EXERCISE PROMPT:
Reproduce the records below exactly as shown.

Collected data

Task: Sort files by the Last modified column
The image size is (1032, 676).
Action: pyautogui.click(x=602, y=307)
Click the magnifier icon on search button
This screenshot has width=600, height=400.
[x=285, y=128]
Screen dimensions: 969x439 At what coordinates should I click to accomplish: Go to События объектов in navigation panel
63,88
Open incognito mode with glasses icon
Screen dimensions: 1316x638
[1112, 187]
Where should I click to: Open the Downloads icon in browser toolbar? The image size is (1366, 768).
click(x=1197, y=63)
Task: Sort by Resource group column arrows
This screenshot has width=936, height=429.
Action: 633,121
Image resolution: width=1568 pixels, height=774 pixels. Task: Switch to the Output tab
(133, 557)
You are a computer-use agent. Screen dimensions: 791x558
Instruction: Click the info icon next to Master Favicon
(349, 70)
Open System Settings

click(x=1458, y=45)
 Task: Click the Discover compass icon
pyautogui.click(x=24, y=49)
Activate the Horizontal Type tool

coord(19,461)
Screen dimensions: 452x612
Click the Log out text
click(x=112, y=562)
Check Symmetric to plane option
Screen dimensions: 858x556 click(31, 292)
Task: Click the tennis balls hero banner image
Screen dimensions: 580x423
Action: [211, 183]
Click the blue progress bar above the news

OUTPUT FOR THIS TASK:
Task: Sort files by the Last modified column
The image size is (1032, 676).
Action: pyautogui.click(x=602, y=307)
Click the magnifier icon on search button
This screenshot has width=600, height=400.
[x=285, y=128]
Screen dimensions: 969x439 At what coordinates should I click to accomplish: Go to События объектов in navigation panel
63,88
Open incognito mode with glasses icon
Screen dimensions: 1316x638
[1112, 187]
Where should I click to: Open the Downloads icon in browser toolbar? The image size is (1366, 768).
click(x=1197, y=63)
Task: Sort by Resource group column arrows
This screenshot has width=936, height=429.
Action: 633,121
Image resolution: width=1568 pixels, height=774 pixels. Task: Switch to the Output tab
(133, 557)
You are a computer-use agent. Screen dimensions: 791x558
Instruction: Click the info icon next to Master Favicon
(349, 70)
Open System Settings

click(x=1458, y=45)
 Task: Click the Discover compass icon
pyautogui.click(x=24, y=49)
Activate the Horizontal Type tool

coord(19,461)
Screen dimensions: 452x612
Click the Log out text
click(x=112, y=562)
Check Symmetric to plane option
Screen dimensions: 858x556 click(31, 292)
Task: Click the tennis balls hero banner image
Screen dimensions: 580x423
Action: [211, 183]
Click the blue progress bar above the news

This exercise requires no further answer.